Last week I wrote a post discussing location based applications. In that particular post I focused on check-in applications like Foursquare, but there are MANY more out there offering the same capability.

  • Twitter allows you to tag each of your tweets with the location you are tweeting from.
  • Facebook is rumored to be adding their own check-in feature.
  • Yelp, one of the most well-known review apps, already has a check-in feature built into their mobile application.

But here’s the question I get the most, where do you draw the line?

lines

At what point are you sharing too much and therefore risking you and your family’s safety?

It’s an important question and one that everyone needs to consider before they begin using functionality like this.

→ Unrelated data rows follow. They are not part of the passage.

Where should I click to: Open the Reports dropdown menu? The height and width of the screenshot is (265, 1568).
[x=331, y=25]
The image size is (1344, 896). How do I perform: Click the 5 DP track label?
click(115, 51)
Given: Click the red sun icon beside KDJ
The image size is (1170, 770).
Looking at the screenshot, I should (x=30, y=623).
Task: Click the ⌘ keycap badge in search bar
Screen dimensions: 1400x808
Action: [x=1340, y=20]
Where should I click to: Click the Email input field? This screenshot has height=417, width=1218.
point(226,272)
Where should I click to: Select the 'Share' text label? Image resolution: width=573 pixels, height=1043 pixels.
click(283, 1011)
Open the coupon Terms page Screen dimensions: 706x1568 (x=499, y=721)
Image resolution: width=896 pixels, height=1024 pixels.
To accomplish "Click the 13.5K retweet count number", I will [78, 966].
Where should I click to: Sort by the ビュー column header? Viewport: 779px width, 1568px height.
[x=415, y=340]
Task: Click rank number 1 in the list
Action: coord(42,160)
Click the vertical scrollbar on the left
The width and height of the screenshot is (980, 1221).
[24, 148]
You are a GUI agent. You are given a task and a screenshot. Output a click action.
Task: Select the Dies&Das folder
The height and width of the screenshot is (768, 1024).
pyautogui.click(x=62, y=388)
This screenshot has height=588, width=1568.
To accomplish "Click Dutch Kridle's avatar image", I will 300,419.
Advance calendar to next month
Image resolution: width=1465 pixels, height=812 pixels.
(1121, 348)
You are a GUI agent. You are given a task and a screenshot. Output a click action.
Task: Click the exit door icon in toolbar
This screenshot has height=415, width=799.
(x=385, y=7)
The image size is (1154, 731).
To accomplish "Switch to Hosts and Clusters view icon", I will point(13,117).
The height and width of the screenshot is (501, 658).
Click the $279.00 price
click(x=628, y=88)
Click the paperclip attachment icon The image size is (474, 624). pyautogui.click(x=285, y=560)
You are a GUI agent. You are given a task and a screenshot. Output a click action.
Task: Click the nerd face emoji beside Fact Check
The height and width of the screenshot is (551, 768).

I can, and will, tell you where I draw the line, but only you can decide where you’re line falls.

  • I don’t check in at anyone’s home – not mine, not my friends’ and not my family’s.
  • I don’t check in at my kids’ schools.
  • I don’t check in at doctor’s offices.
  • I don’t check in at my bank.
  • I don’t accept Foursquare friend requests from people I don’t know.
  • I am careful of what I post as my status update on ANY social network sites so I don’t leave the impression my home is empty.

Do these choices I’ve made protect me completely from ending up in harm’s way? Of course not. Things happen, but these are boundaries that make the most sense for me. These are the boundaries I’m comfortable with.

Yours may be similar to mine. They may be looser. Or you may just decide to opt-out completely, and that’s ok too. The most important thing is that you make the decision for yourself and make conscious choices about what those boundaries are for you.

Ask yourself this, what could someone do with this information if they had a malicious intent?